Lack of senior mentoring would negatively affect the quality of presentations and confidence of presenters: To address this, we enacted “practice runs” among the speakers where they went through their presentations to receive peer feedback and discuss their questions or concerns. This feedback was really based upon simple “what would I value as audience” rather than complex educational theories from senior faculty.
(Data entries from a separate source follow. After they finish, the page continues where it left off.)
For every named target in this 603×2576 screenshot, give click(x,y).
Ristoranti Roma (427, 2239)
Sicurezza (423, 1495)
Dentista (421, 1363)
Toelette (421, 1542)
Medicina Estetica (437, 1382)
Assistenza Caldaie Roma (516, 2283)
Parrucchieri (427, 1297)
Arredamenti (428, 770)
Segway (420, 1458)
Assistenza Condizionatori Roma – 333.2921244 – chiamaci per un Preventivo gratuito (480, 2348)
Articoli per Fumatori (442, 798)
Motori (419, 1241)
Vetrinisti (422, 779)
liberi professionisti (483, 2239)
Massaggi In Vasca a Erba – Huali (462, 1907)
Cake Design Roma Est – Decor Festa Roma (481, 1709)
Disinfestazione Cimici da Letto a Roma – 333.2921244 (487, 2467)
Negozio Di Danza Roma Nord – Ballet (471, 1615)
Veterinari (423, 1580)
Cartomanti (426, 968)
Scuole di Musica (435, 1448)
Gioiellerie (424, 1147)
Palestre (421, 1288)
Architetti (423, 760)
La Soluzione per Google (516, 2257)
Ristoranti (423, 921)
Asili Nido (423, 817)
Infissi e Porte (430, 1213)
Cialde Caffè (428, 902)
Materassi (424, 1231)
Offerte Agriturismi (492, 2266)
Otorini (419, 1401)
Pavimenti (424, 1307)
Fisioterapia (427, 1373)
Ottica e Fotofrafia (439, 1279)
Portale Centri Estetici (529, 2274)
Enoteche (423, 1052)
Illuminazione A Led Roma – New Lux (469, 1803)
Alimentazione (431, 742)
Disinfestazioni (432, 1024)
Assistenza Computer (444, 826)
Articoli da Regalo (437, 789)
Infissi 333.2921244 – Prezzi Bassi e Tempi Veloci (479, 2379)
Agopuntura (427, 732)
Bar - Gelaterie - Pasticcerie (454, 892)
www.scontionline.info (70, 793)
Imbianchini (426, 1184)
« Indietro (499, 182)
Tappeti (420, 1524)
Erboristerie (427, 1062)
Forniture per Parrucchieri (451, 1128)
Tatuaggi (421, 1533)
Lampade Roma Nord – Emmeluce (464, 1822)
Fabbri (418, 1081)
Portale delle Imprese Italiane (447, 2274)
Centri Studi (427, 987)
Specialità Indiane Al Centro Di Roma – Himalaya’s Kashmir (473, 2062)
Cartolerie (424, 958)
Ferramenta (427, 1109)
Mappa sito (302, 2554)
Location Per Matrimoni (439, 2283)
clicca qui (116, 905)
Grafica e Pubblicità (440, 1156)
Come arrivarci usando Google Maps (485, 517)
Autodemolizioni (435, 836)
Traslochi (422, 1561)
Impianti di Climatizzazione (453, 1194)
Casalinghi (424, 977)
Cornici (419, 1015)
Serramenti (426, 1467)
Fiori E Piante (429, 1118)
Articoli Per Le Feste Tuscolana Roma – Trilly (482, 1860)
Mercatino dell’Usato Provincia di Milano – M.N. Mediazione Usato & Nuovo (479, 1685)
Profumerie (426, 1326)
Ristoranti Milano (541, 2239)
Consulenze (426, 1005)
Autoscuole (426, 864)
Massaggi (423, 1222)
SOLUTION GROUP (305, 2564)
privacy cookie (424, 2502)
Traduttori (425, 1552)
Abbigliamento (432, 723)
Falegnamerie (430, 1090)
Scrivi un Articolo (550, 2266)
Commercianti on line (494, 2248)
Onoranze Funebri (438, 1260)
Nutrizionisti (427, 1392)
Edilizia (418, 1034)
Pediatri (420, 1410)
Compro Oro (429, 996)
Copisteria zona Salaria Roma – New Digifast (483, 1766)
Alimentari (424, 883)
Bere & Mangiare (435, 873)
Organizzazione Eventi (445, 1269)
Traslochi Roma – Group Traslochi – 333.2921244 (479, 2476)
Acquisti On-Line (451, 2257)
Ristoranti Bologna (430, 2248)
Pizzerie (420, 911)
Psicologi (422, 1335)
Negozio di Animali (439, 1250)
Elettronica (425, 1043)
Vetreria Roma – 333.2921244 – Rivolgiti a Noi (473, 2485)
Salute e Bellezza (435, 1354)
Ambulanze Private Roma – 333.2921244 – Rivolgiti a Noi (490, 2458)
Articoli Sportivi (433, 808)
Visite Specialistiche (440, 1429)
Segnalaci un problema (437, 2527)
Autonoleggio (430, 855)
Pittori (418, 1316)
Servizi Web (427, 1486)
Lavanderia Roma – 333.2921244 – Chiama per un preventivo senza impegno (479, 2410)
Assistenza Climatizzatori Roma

Over the past 2 years, we have been financially successful and made over $6,500 in profit, beating the initial goal of making it even. The financial success was likely related to exceeding conference attendance expectations and the ability to secure $1,500 pharmaceutical educational grants each year. All of the five resident presenters at the conference have pursued a career in academic family medicine. This is likely because they were interested in academic medicine, and this conference served as a good tool to build on skills. Junior faculty have presented at other conferences in the region as a direct result of this conference. We have continued to expand the role of the residents and have one resident per year co-direct the conference. On our post-conference surveys, the junior faculty and residents involved in the conference found it extremely useful in their development, noted improved confidence presenting in regional CME conference settings, and would highly recommend involvement in it to other early-career physicians.

The overall evaluation of the conference by attendees was above average, per the CME department. The average utility of the lectures was noted as highly to extremely useful, and many noted plans to change clinical practice based on the information presented. The overall evaluations for the presenting faculty were very good to excellent. Many attendees noted they would be returning each year for the conference.